— What this task involves —
In the copy you make of the entries, no picture should appear, and every word must match.

— Material for the task —

____

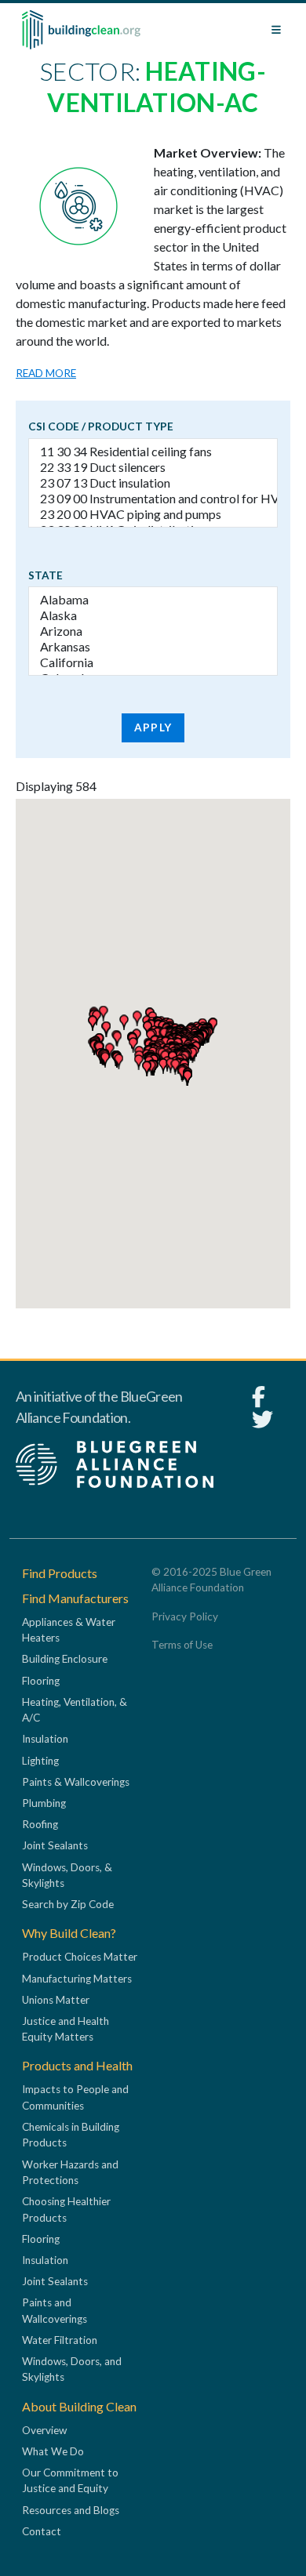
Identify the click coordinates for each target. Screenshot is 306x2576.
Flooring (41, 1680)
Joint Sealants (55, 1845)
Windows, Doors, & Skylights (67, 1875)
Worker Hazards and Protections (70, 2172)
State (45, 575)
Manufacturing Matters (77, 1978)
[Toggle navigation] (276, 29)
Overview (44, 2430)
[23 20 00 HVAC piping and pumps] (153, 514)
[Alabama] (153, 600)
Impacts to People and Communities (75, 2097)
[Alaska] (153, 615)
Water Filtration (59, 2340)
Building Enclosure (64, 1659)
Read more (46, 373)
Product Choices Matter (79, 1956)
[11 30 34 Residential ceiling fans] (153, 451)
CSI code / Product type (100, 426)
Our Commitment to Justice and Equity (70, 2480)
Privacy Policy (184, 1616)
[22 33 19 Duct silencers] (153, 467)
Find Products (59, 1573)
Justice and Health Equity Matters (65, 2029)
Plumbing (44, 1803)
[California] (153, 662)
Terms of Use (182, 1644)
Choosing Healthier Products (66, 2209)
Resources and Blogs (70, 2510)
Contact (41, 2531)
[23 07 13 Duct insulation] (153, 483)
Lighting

____

— Solution to the exercise —
Identify the click coordinates for each target. Screenshot is 306x2576.
Flooring (41, 1680)
Joint Sealants (55, 1845)
Windows, Doors, & Skylights (67, 1875)
Worker Hazards and Protections (70, 2172)
State (45, 575)
Manufacturing Matters (77, 1978)
[Toggle navigation] (276, 29)
Overview (44, 2430)
[23 20 00 HVAC piping and pumps] (153, 514)
[Alabama] (153, 600)
Impacts to People and Communities (75, 2097)
[Alaska] (153, 615)
Water Filtration (59, 2340)
Building Enclosure (64, 1659)
Read more (46, 373)
Product Choices Matter (79, 1956)
[11 30 34 Residential ceiling fans] (153, 451)
CSI code / Product type (100, 426)
Our Commitment to Justice and Equity (70, 2480)
Privacy Policy (184, 1616)
[22 33 19 Duct silencers] (153, 467)
Find Products (59, 1573)
Justice and Health Equity Matters (65, 2029)
Plumbing (44, 1803)
[California] (153, 662)
Terms of Use (182, 1644)
Choosing Healthier Products (66, 2209)
Resources and Blogs (70, 2510)
Contact (41, 2531)
[23 07 13 Duct insulation] (153, 483)
Lighting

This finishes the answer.